- Record extracts
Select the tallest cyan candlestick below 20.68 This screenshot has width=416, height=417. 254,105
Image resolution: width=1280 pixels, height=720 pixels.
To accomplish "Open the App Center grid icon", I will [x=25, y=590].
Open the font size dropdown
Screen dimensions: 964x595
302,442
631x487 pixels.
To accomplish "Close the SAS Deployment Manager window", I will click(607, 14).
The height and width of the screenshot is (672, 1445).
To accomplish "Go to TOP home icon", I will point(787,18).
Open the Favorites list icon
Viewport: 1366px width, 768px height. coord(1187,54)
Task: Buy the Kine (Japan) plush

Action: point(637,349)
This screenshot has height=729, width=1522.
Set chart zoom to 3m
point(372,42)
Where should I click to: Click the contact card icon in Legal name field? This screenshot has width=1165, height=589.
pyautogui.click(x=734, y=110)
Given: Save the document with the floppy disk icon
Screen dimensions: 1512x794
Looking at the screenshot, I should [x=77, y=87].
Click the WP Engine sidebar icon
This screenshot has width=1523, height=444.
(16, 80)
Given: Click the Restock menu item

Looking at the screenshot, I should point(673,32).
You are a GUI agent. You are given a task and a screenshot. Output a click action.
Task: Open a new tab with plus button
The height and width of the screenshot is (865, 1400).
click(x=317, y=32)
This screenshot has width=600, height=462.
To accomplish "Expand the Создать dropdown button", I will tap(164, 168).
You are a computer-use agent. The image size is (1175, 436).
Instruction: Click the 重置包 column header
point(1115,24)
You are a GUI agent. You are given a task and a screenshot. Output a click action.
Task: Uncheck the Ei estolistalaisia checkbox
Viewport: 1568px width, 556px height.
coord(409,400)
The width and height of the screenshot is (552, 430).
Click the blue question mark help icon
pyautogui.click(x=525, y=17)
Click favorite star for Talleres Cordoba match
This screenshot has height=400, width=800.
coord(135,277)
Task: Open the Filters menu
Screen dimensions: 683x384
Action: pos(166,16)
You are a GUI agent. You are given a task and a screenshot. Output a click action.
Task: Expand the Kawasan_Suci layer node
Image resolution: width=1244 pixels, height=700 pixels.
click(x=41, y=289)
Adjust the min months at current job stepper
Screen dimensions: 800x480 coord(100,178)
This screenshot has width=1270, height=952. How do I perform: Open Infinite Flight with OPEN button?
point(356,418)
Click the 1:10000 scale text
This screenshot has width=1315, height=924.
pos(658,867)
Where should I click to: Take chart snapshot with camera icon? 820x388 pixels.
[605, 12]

- Challenge
Copy every line of the material above word for word.

- Complete response
Select the tallest cyan candlestick below 20.68 This screenshot has width=416, height=417. 254,105
Image resolution: width=1280 pixels, height=720 pixels.
To accomplish "Open the App Center grid icon", I will [x=25, y=590].
Open the font size dropdown
Screen dimensions: 964x595
302,442
631x487 pixels.
To accomplish "Close the SAS Deployment Manager window", I will click(607, 14).
The height and width of the screenshot is (672, 1445).
To accomplish "Go to TOP home icon", I will point(787,18).
Open the Favorites list icon
Viewport: 1366px width, 768px height. coord(1187,54)
Task: Buy the Kine (Japan) plush

Action: point(637,349)
This screenshot has height=729, width=1522.
Set chart zoom to 3m
point(372,42)
Where should I click to: Click the contact card icon in Legal name field? This screenshot has width=1165, height=589.
pyautogui.click(x=734, y=110)
Given: Save the document with the floppy disk icon
Screen dimensions: 1512x794
Looking at the screenshot, I should [x=77, y=87].
Click the WP Engine sidebar icon
This screenshot has width=1523, height=444.
(16, 80)
Given: Click the Restock menu item

Looking at the screenshot, I should point(673,32).
You are a GUI agent. You are given a task and a screenshot. Output a click action.
Task: Open a new tab with plus button
The height and width of the screenshot is (865, 1400).
click(x=317, y=32)
This screenshot has width=600, height=462.
To accomplish "Expand the Создать dropdown button", I will tap(164, 168).
You are a computer-use agent. The image size is (1175, 436).
Instruction: Click the 重置包 column header
point(1115,24)
You are a GUI agent. You are given a task and a screenshot. Output a click action.
Task: Uncheck the Ei estolistalaisia checkbox
Viewport: 1568px width, 556px height.
coord(409,400)
The width and height of the screenshot is (552, 430).
Click the blue question mark help icon
pyautogui.click(x=525, y=17)
Click favorite star for Talleres Cordoba match
This screenshot has height=400, width=800.
coord(135,277)
Task: Open the Filters menu
Screen dimensions: 683x384
Action: pos(166,16)
You are a GUI agent. You are given a task and a screenshot. Output a click action.
Task: Expand the Kawasan_Suci layer node
Image resolution: width=1244 pixels, height=700 pixels.
click(x=41, y=289)
Adjust the min months at current job stepper
Screen dimensions: 800x480 coord(100,178)
This screenshot has width=1270, height=952. How do I perform: Open Infinite Flight with OPEN button?
point(356,418)
Click the 1:10000 scale text
This screenshot has width=1315, height=924.
pos(658,867)
Where should I click to: Take chart snapshot with camera icon? 820x388 pixels.
[605, 12]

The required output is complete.